На христианском Востоке не было принято писать богословские трактаты. Богословие здесь всегда было как бы интегрировано в богослужебный чин, в молитву. Сравнительно недавно, уже в середине нашего века Карл Ранер сказал: La vraie thеologie se fait ? genoux[11 - Подлинное богословие делается, стоя на коленях (франц.).]. Византийская литургия – прекрасный образец такого богословия. Две основные темы здесь следующие: а) присутствие Христово среди нас; б) внутреннее единство общины, соединяющейся через евхаристию и причащение Святых Тайн в одно единое целое, в мистическое Тело Христово, иными словами, в Его Церковь. Евхаристия, по какому бы обряду она ни совершалась, удивительным образом и много лучше любого цемента соединяет общину воедино, но в мессе римского обряда это присутствует имплицитно, а в византийской литургии – эксплицитно и в высшей степени выпукло и ярко.

Для нас, христиан конца XX века, осознавших, что христианства вне общины не бывает и наконец понявших, до какой степени прав был Тертуллиан, сказав свое Unus Christianus, nullus Christianus[12 - Один христианин – не христианин (лат.).], литургия византийского обряда блестяще свидетельствует о том, что чувство общины всегда жило в Церкви, что оно не выдумано нами в XX веке в целях приспособления христианства к условиям современности, а передано нам из поколения в поколение от христиан апостольского времени. При этом важно понять и то, что византийская литургия – это не древняя литургическая драма, по традиции воспроизводимая сегодня в православных храмах, а наше абсолютно личное сегодняшнее приношение Богу. Как это можно понять? Только одним способом – не изучая ее, а участвуя в ней и причащаясь во время нее Святых Христовых Тайн.

Один обряд удивительным образом дополняется другим: Западный – Византийским. Мы преподаем Святые Тайны младенцам по слову Иисусову: «Пустите детей и не препятствуйте им приходить ко Мне, ибо таковых есть Царство Небесное» (Мф 19: 14). После революции в русских храмах на Западе, наблюдая за тем, как причащаются младенцы (об этом мне рассказывал один старый католический священник, всю жизнь прослуживший близ Парижа), католики увидели, до какой степени важно полное участие в литургии младенцев, из уст которых Бог совершил Себе хвалу.

Мы, православные, наоборот, видя, что дети шести-восьми лет, а то и старше, часто причащаются Святых Тайн как-то по привычке, механически, без страха Божия и должной подготовки, с интересом наблюдаем, бывая на Западе, как у католиков дети готовятся к первому причастию, и, видя тот духовный рост, который дети переживают за недели подготовки к этому событию, понимаем, что и в этом обычае есть свой глубокий смысл.
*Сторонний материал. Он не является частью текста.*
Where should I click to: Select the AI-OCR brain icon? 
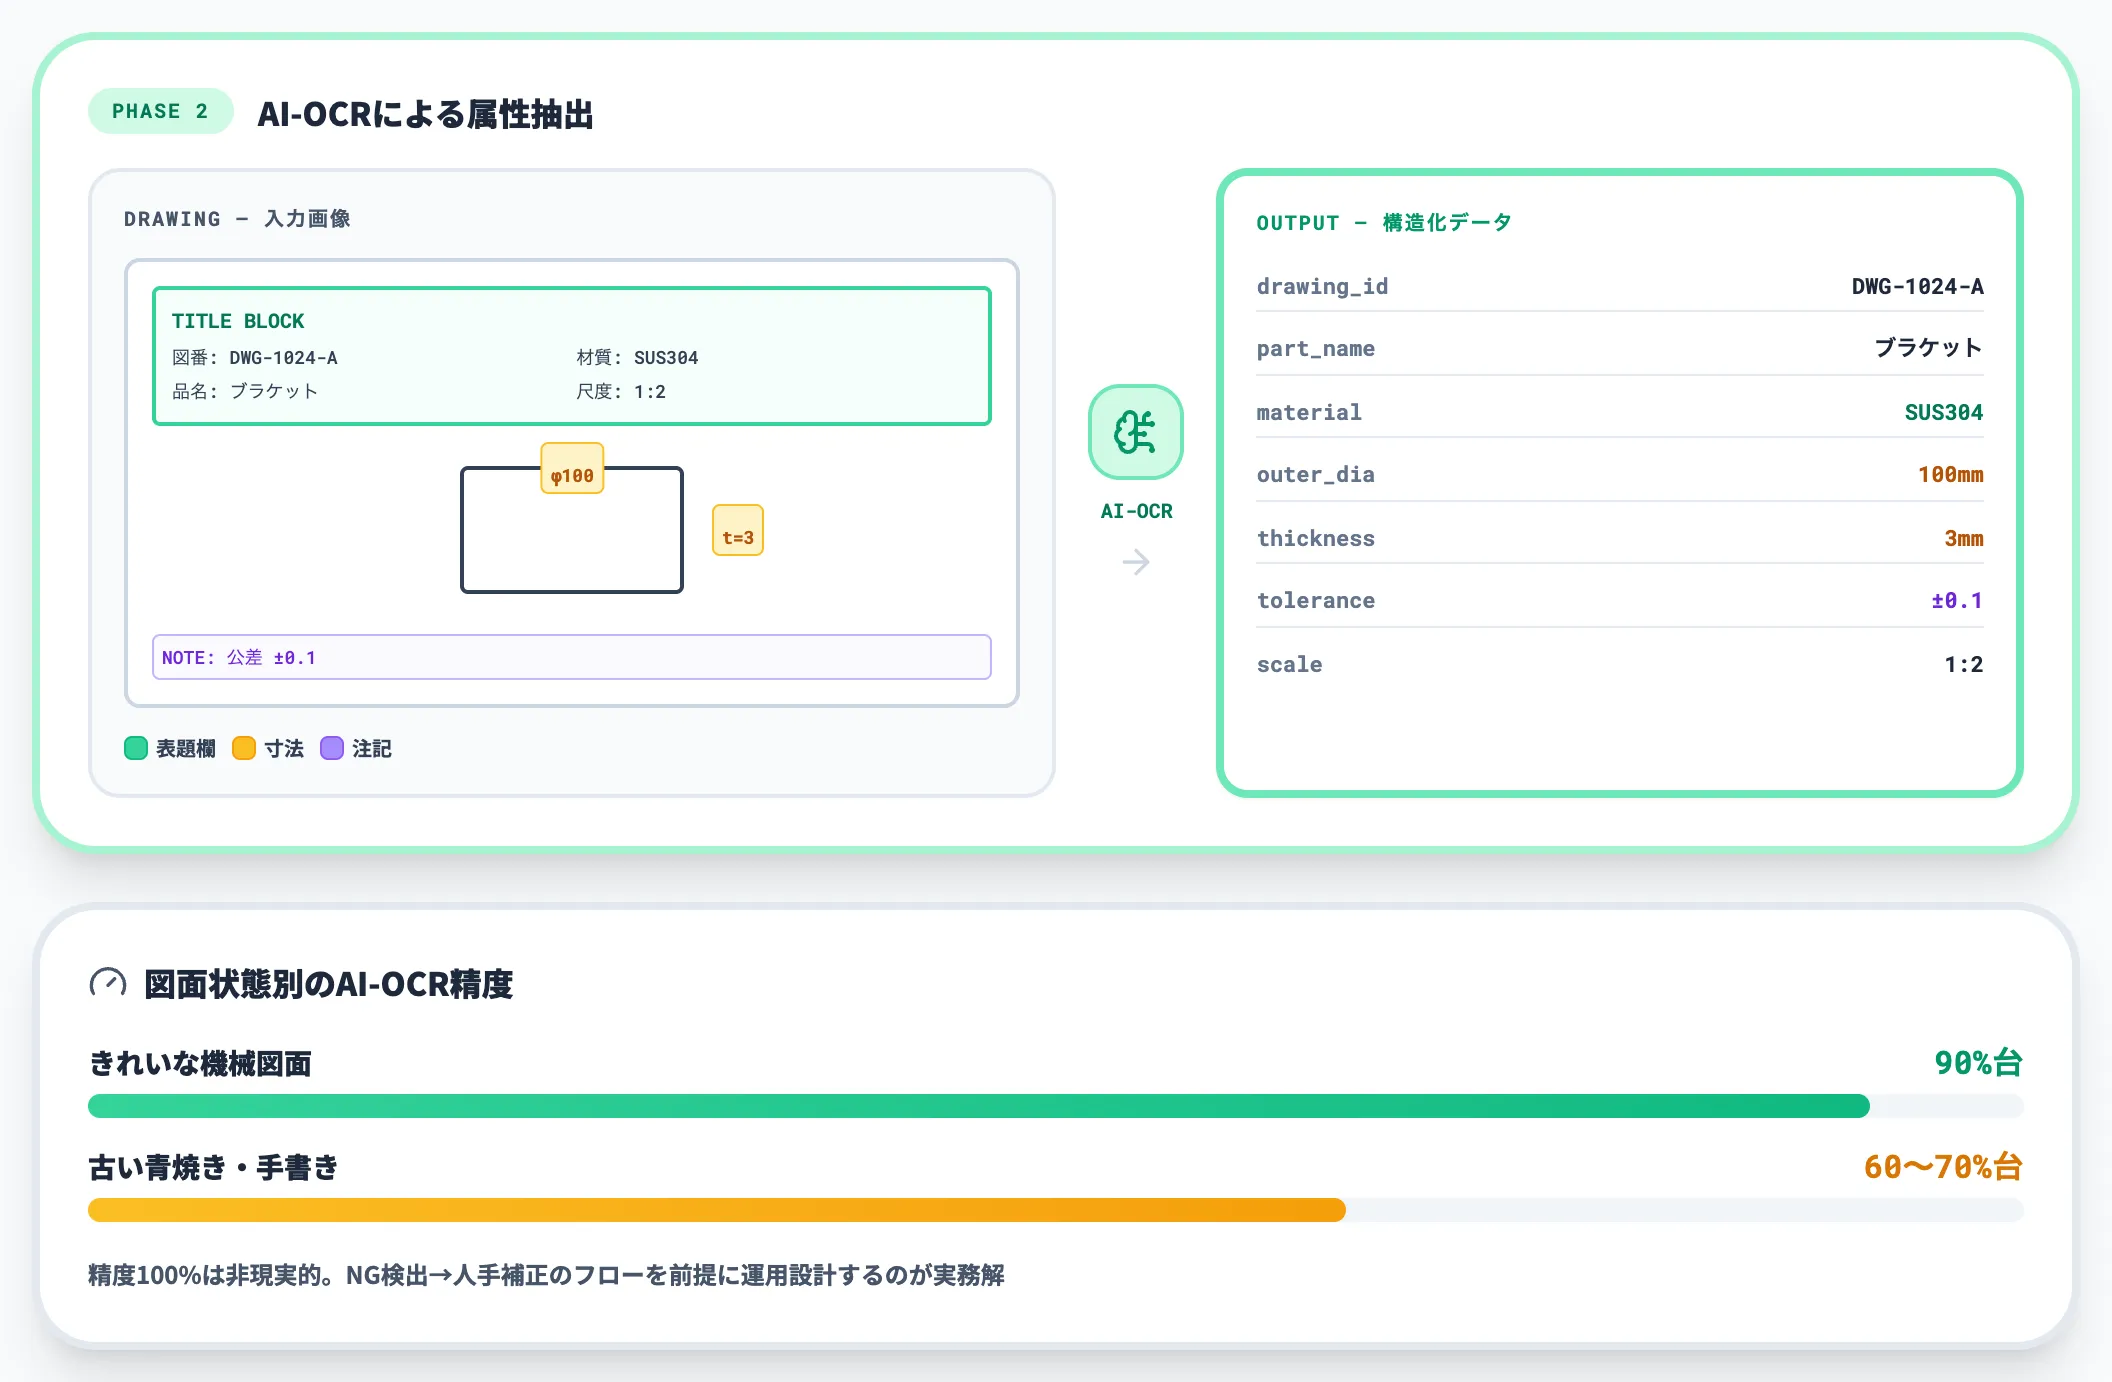point(1135,431)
    Впервые опубл.: Новая Европа: Международное обозрение культуры и религии. 1994. № 5. С. 51–56.

Святой и его подвиг[13 - Статья написана к 600-летию со дня преставления преподобного Сергия Радонежского.]

Преподобный Сергий Радонежский, в отличие от многих угодников Божьих, почитается нами именно как святой; поэтому закономерно встает вопрос: чем отличается место и роль святого в нашей жизни от тех, что занимают и играют в ней писатель, художник, политик, философ, – что такое святость.

Александр Невский был политиком и полководцем, Тихон Задонский – блестящим писателем, а Роман Сладкопевец – лучшим, быть может, поэтом Византии. И всё же вошли они в историю именно как святые. Более того, Церковь, благоговейно почитая св. Романа, практически не сохранила его поэтических текстов в составе богослужения. Отсюда становится ясно, что в число святых вошел он не за свои стихи, а по другой причине – в силу своей святости. Преподобный Сергий не был ни писателем, ни церковным поэтом. Он, правда, как повествуют некоторые источники (но не все), благословил Димитрия Донского перед битвой на Куликовом поле, однако, разумеется, политическим деятелем тоже не был. Он был святым. Святой входит в историю не тем путем, что писатель или художник: последние оставляют потомкам результаты своего творчества (книги, картины, теории), святой оставляет нам что-то другое. Что именно?